▶ Passage shown
George Redmond received corrupt payments for using his official position to decide on a lower level of service charges and levies being charged to developments on Forrest Road lands. The amount paid was 50% of what would have been payable had Redmond not intervened. A mere 10% of the savings, which was what Redmond had demanded, netted him payments of more than £12,000. These payments were made by Joseph Murphy junior and were a flagrant abuse of an important public official. While one incident does not make a culture of corruption, it does point to the possibility.

This is not a victimless crime. We, the people, have to live in the poorly planned areas and make up the shortfalls in taxes. The tribunal has decided that George Redmond received £15,000 from Joseph Murphy junior as compensation for not giving him a consultancy job. This raises the question, for what did Joseph Murphy junior feel the need to compensate George Redmond? What did he owe him for? Further payments of between £16,000 and £20,000 were made by Michael Bailey to George Redmond which the tribunal decided were corrupt. No specific instance was used but the tribunal decided that these payments were made to influence George Redmond in his official capacity.

The corrupt payments are shocking enough, but equally shocking is that the tribunal found that people hindered and obstructed its work by various means. Not alone have George Redmond, Michael Bailey and Joseph Murphy junior done wrong, they continue to cover up their wrongdoing. This begs the question as to what the tribunal would have uncovered had these men co-operated with it.

▶ Tasks and exercises
a. List every person the passage about the tribunal names.
b. Format the entries, starting at their first line and ending at the line that contains "Connect with Louisiana's newsmakers (128, 574)", as a Markdown table with the columns No. and Line. Omit blank lines.

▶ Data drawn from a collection
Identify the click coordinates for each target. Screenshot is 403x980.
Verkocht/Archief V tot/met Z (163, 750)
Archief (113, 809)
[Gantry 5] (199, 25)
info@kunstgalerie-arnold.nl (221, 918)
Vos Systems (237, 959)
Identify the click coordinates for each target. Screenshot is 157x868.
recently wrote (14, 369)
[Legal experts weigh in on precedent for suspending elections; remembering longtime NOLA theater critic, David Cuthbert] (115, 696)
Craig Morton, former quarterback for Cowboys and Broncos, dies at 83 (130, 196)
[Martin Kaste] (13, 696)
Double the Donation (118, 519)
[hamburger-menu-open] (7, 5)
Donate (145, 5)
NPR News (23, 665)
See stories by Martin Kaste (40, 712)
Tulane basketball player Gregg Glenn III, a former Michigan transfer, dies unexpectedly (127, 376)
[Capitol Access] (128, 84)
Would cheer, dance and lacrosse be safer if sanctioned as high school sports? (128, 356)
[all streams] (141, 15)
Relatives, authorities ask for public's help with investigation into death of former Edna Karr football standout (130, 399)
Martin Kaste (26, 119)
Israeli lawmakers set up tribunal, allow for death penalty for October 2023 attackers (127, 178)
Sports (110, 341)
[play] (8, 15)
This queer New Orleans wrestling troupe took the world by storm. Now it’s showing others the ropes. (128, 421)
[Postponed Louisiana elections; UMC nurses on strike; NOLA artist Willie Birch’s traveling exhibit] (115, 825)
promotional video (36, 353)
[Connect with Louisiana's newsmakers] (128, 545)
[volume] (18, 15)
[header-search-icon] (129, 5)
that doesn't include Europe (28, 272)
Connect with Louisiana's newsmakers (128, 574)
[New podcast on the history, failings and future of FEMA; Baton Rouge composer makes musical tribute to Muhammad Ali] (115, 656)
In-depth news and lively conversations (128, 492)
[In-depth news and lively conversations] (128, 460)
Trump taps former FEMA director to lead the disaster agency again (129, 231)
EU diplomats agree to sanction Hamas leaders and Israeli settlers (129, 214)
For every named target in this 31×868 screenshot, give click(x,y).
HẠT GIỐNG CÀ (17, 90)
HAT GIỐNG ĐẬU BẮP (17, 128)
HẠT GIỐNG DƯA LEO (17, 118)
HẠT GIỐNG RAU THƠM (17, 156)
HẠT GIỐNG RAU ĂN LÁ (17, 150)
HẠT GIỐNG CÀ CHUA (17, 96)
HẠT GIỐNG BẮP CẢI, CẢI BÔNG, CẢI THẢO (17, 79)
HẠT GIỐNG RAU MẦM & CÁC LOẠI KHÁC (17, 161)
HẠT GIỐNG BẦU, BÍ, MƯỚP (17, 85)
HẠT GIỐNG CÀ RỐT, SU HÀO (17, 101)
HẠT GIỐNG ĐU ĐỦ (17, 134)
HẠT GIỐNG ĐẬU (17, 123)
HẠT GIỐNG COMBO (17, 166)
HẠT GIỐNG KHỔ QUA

▶ Results of the exercise
a. George Redmond, Joseph Murphy junior, Michael Bailey

b.
| No. | Line |
|---|---|
| 1 | Identify the click coordinates for each target. Screenshot is 403x980. |
| 2 | Verkocht/Archief V tot/met Z (163, 750) |
| 3 | Archief (113, 809) |
| 4 | [Gantry 5] (199, 25) |
| 5 | info@kunstgalerie-arnold.nl (221, 918) |
| 6 | Vos Systems (237, 959) |
| 7 | Identify the click coordinates for each target. Screenshot is 157x868. |
| 8 | recently wrote (14, 369) |
| 9 | [Legal experts weigh in on precedent for suspending elections; remembering longtime NOLA theater critic, David Cuthbert] (115, 696) |
| 10 | Craig Morton, former quarterback for Cowboys and Broncos, dies at 83 (130, 196) |
| 11 | [Martin Kaste] (13, 696) |
| 12 | Double the Donation (118, 519) |
| 13 | [hamburger-menu-open] (7, 5) |
| 14 | Donate (145, 5) |
| 15 | NPR News (23, 665) |
| 16 | See stories by Martin Kaste (40, 712) |
| 17 | Tulane basketball player Gregg Glenn III, a former Michigan transfer, dies unexpectedly (127, 376) |
| 18 | [Capitol Access] (128, 84) |
| 19 | Would cheer, dance and lacrosse be safer if sanctioned as high school sports? (128, 356) |
| 20 | [all streams] (141, 15) |
| 21 | Relatives, authorities ask for public's help with investigation into death of former Edna Karr football standout (130, 399) |
| 22 | Martin Kaste (26, 119) |
| 23 | Israeli lawmakers set up tribunal, allow for death penalty for October 2023 attackers (127, 178) |
| 24 | Sports (110, 341) |
| 25 | [play] (8, 15) |
| 26 | This queer New Orleans wrestling troupe took the world by storm. Now it’s showing others the ropes. (128, 421) |
| 27 | [Postponed Louisiana elections; UMC nurses on strike; NOLA artist Willie Birch’s traveling exhibit] (115, 825) |
| 28 | promotional video (36, 353) |
| 29 | [Connect with Louisiana's newsmakers] (128, 545) |
| 30 | [volume] (18, 15) |
| 31 | [header-search-icon] (129, 5) |
| 32 | that doesn't include Europe (28, 272) |
| 33 | Connect with Louisiana's newsmakers (128, 574) |